3.2.2. Rotation Formalisms

APR approaches generally utilize the unit quaternion or rotation vector (the so-called axis-angle) to represent rotation. The unit quaternion has the advantage of being interpolable, so it is often the preferred approach to representing rotation in the field of computer vision. The arbitrary 4-d output of the regressor can be normalized and then used to represent legitimate 3-DoF rotation, but when used in training, this step has been demonstrated to degrade performance [10]. Therefore, APR methods that use the quaternion as the rotation formalism generally ignore the sphere constraint of the unit quaternion during training. Unlike the over-parameterized unit quaternion, the rotation vector requires a 3-d vector to describe rotation. Its direction and magnitude, respectively, represent the axis and angle of rotation. The conversion formula (logarithm) to express the unit quaternion

q

with the axis of rotation

n

and the angle of rotation

θ

is

q = (u, v) = (cos \frac{θ}{2}, n sin \frac{θ}{2}) = e^{n \cdot \frac{θ}{2}} .

(2)

As can be observed from the above formula, this rotation representation is similar to the rotation vector. The only difference is that the length of the logarithm of a unit quaternion is equal to half of the rotation angle. The proposed method also uses the logarithm of a unit quaternion to represent the camera rotation.

3.2.3. Base Poses

According to [16], we can regard

{\hat{c}}_{t}

(or

{\hat{r}}_{t}

) as a linear combination of

x_{j}

(or

w_{j}

) according to Equation (1). For a trained network, the parameters

x

(the ‘base translations’) and

w

(the ‘base orientations’) of the last two FC layers are unchanged and can be regarded as a set of base poses

B = {(x_{j}, w_{j})}

. The value of an embedding (or feature) related to the appearance of the input image can be viewed as the coefficients of base poses to measure their importance. Therefore, we consider that APR methods mainly learn the distribution of base poses and the correlation between the appearance of the image and base poses, so that the matrix product of embedding (or feature) and base poses can be used to estimate the camera pose for a single image.

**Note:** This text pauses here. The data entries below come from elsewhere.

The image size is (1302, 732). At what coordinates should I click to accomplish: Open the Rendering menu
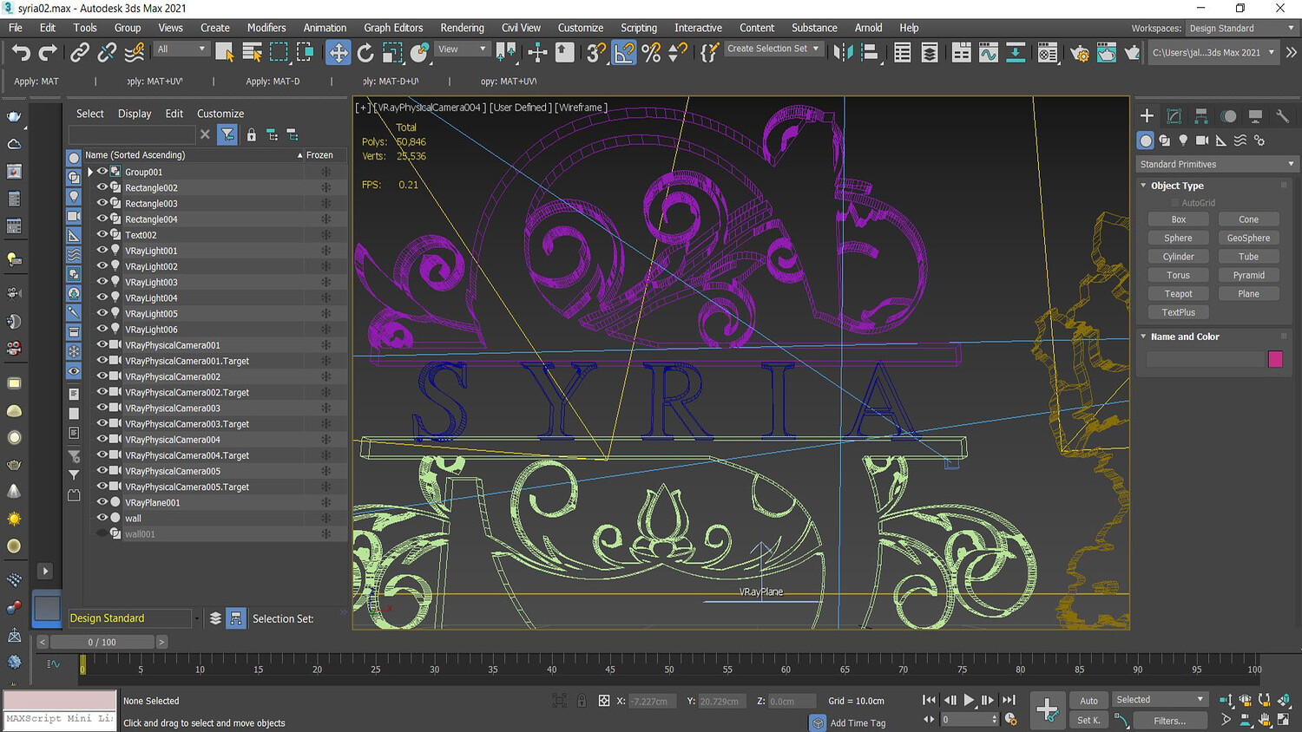click(x=462, y=28)
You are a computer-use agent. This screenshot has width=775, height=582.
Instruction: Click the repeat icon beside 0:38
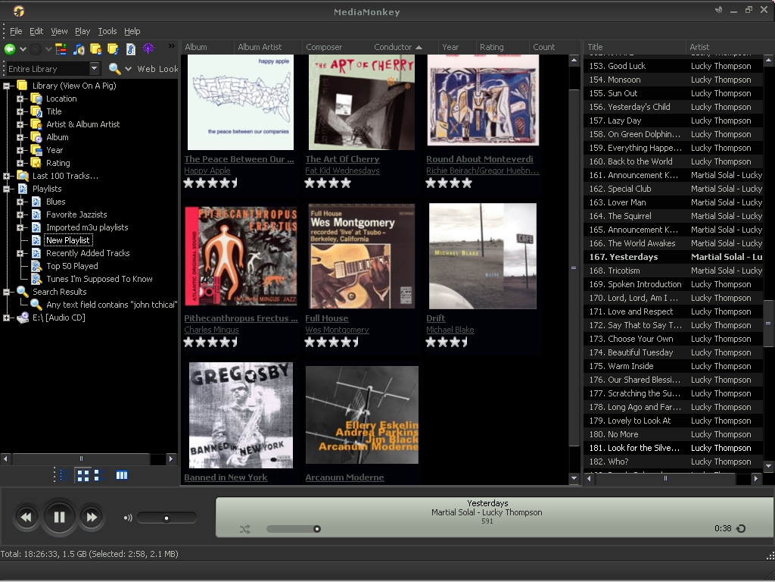[x=741, y=528]
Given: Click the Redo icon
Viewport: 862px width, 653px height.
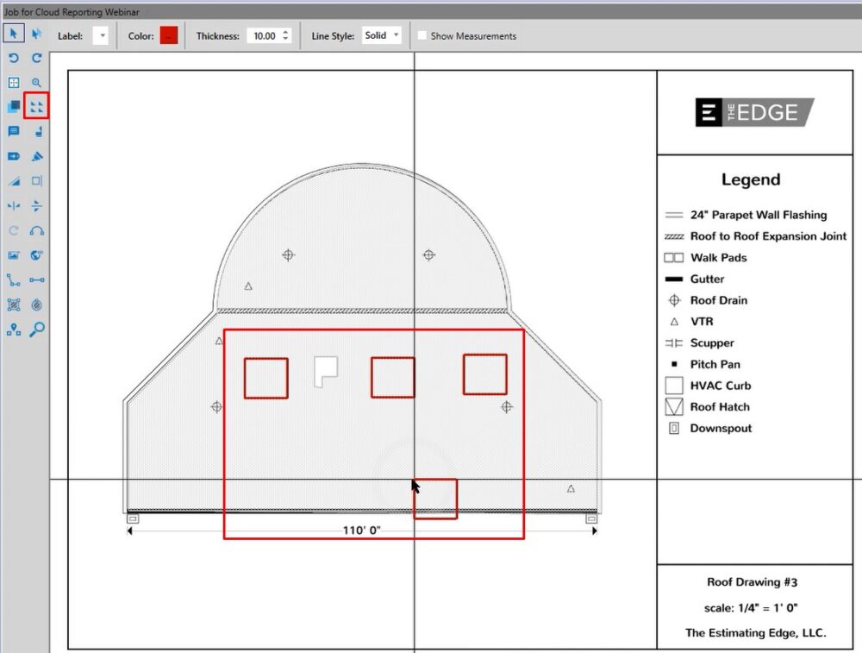Looking at the screenshot, I should [x=36, y=58].
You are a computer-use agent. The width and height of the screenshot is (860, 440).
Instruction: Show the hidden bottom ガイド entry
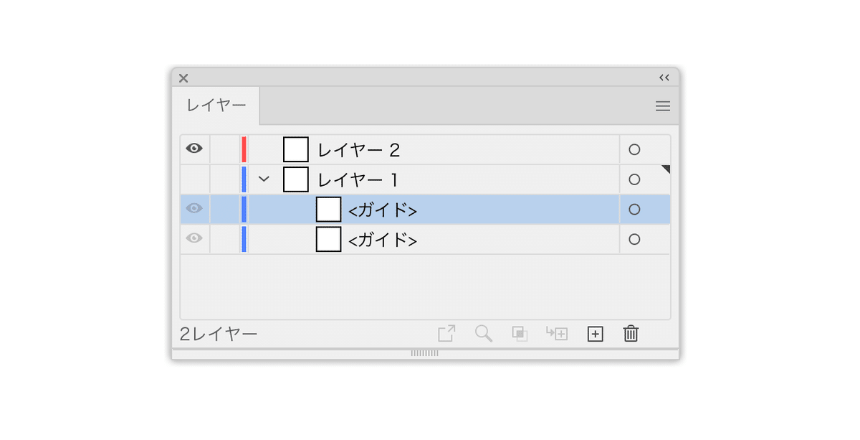193,239
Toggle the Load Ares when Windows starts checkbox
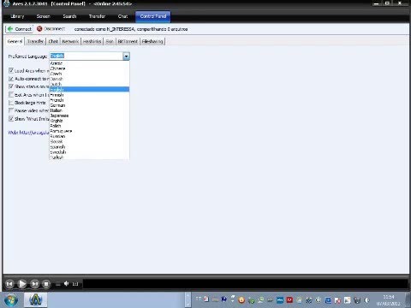Viewport: 411px width, 308px height. tap(11, 70)
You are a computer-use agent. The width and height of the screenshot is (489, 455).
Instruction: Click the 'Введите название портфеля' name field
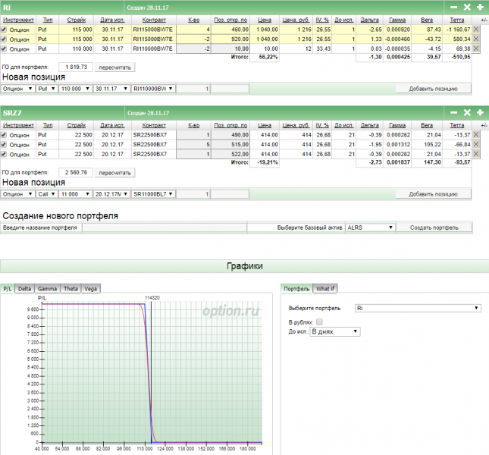pyautogui.click(x=163, y=228)
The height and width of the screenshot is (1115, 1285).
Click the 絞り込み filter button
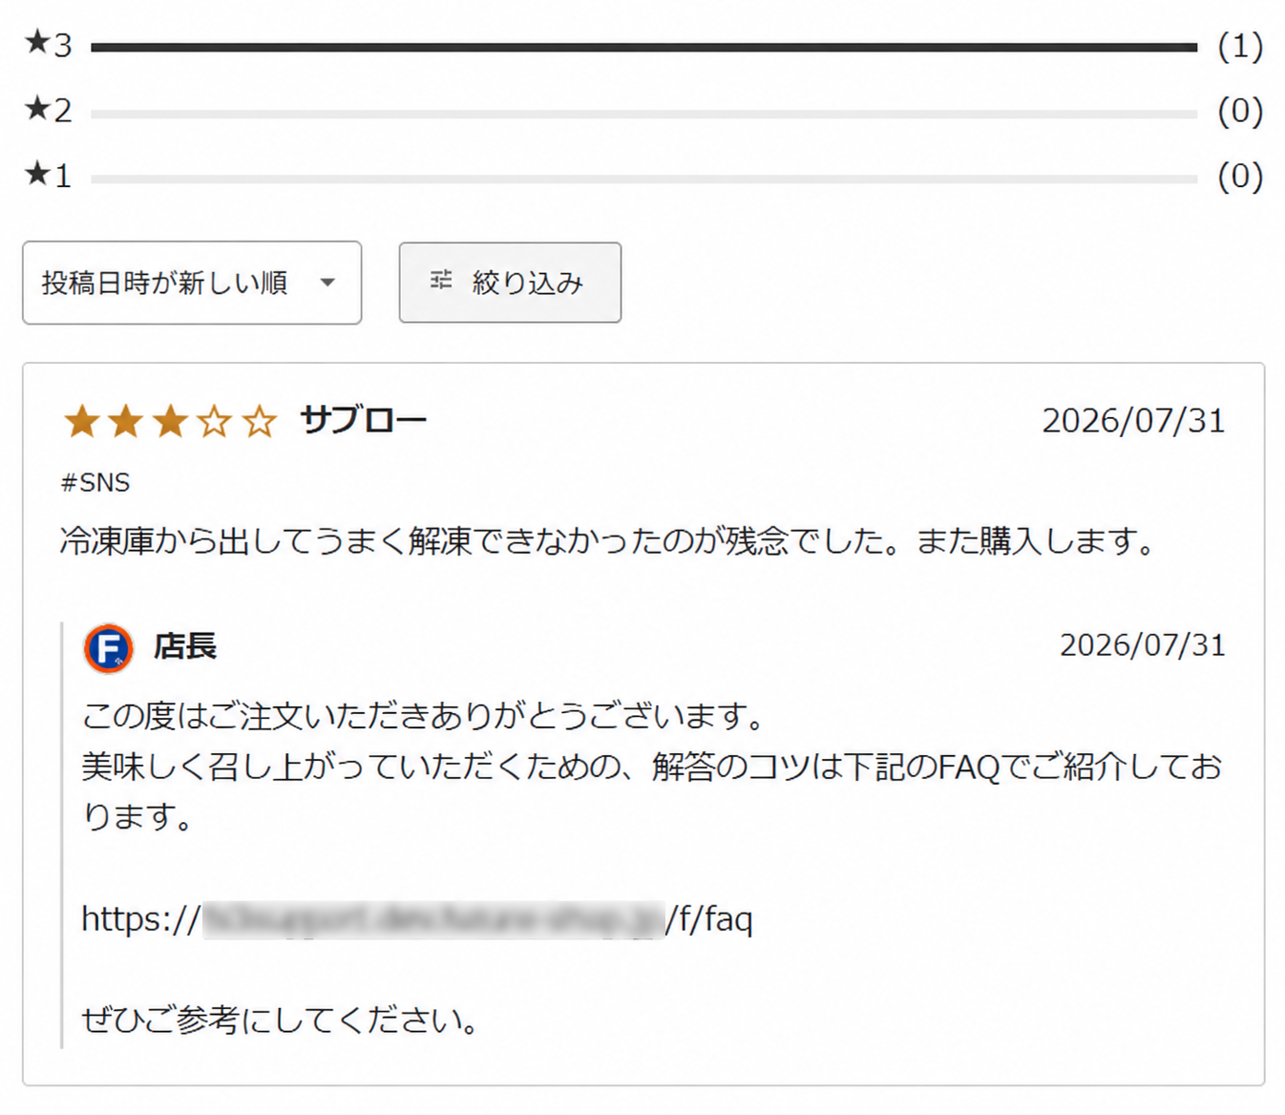tap(510, 283)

APR is a data-driven camera localization approach, by which the distribution of the ground truth camera trajectories used for training can limit base poses learned from the training data. As long as three orthonormal vectors exist, their linear combination can cover the entire 3D space. As the input dimension of the last FC layer, the number of base poses is often much more significant than three, and the learning-based base poses are redundant. However, since the training trajectory does not necessarily include diverse directions, redundant base poses may not cover the space outside the training trajectory. In other words, the APR model that adopts base poses based on learning might have no generalizability. To reduce the impact of CNNs, which cannot generalize with limited training data, we turn to handcrafted base poses instead of using FC layers to learn base poses.

3.3. Network Architecture

The proposed dual-stream network with handcrafted base poses is designed for RGB-D single-shot camera localization. The overall network architecture is shown in Figure 2. The color stream (top) and the depth stream (bottom) have the same architecture but different weights. In each stream, we use a partially modified ResNet-18 as the network’s backbone. We discard its original FC and softmax layers designed for classification and instead use an FC layer with an output dimension of 2048. The global features of the image output by the modified ResNet-18 are subsequently mapped into the embedding space by two FC layers. One of the embeddings is viewed as the scale factors of the handcrafted base translations and the other as the scale factors of the handcrafted base orientations. A color image and its corresponding depth image are fed to the dual stream, after which every single stream outputs two embeddings. We fuse color and depth information by adopting the average of their embeddings as coefficient vectors of the handcrafted base poses. Finally, the predicted camera pose is obtained by matrix multiplication of the handcrafted base poses and the average coefficients.

3.4. Loss Function

As shown in Figure 3, the network model is expected to encode geometric information about the scene through the absolute pose loss of a single image and the relative pose loss between the temporally adjacent images.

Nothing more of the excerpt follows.